(disclaimer: also a co-founder of Ferrous Systems)

The ISO 26262 is certainly an effective standard. The boxes to tick are of the kind "do you have your requirements written down?" ("will someone later know what this thing does?").

So, we do have to tick boxes, but we're free to pick on how to tick boxes :). What TÜV now certified is that our box-ticking process is fine.

I have absolutely no problem with framing this as box-ticking in some way, but that box-ticking has _meaning_. However, on an existing tool, that means you write the spec (spec.ferrocene.dev) and check if everything has a test implemented. Yep, that's an amount of pretty dumb and repetitive work. And pretty often, on widely-used software, for the happy path, you'll find that it's rather bug-free. So, yes, you tick the box, but you now know that this is in order.

In other cases and on less popular platforms, we frequently find issues like e.g. changes in code size between versions (which could hint to a bug).

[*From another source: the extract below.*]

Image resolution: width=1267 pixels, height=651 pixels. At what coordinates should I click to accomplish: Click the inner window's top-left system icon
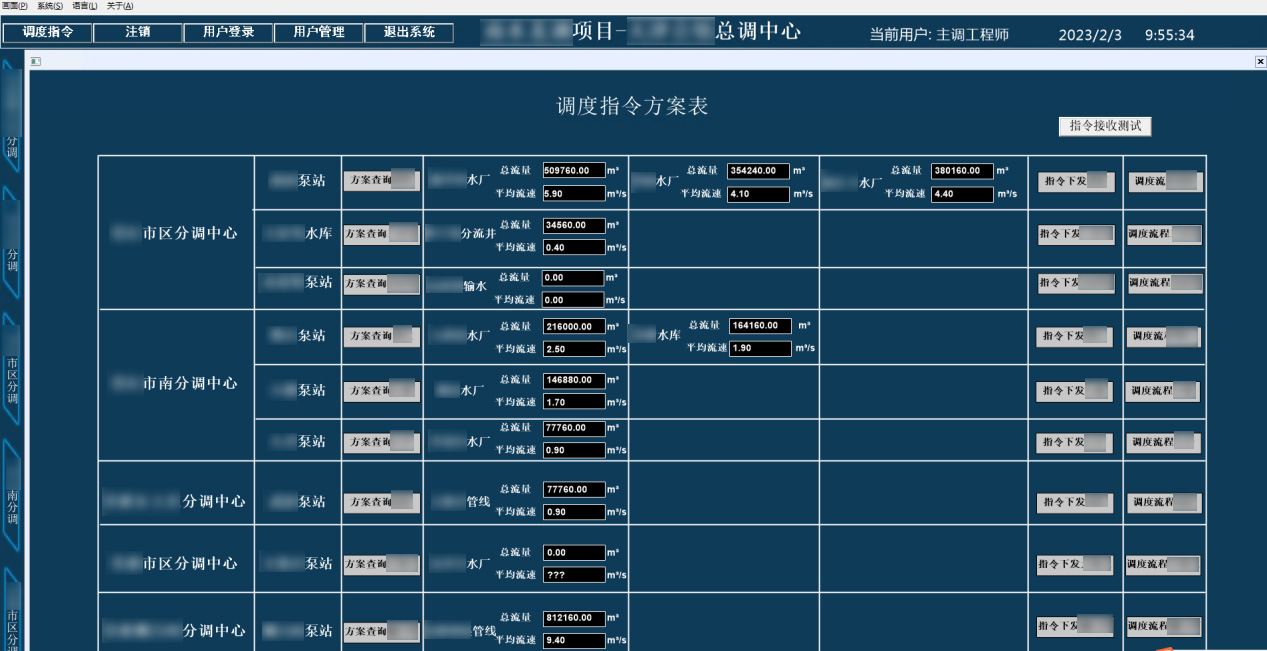tap(35, 62)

And it's not just super-niche targets, the last version had a size regression on certain arm targets.

Details on some of the fixes over the last years can be found here: https://ferrous-systems.com/blog/how-ferrocene-improves-rust.... We find a lot of things in corners and better ways to improve the Rust compiler.

As we're a downstream to Rust, we're actually incentivised to push changes upstream with preference, so yes, we contribute to the general quality of the Rust compiler (also of older versions) and with that to bug-free-ness of the resulting software.

So, we're over here, ticking boxes, informing parties when one box doesn't tick.

The biggest practical impact is probably from having the CI tests running on the certified platforms that were not already tier one for rust.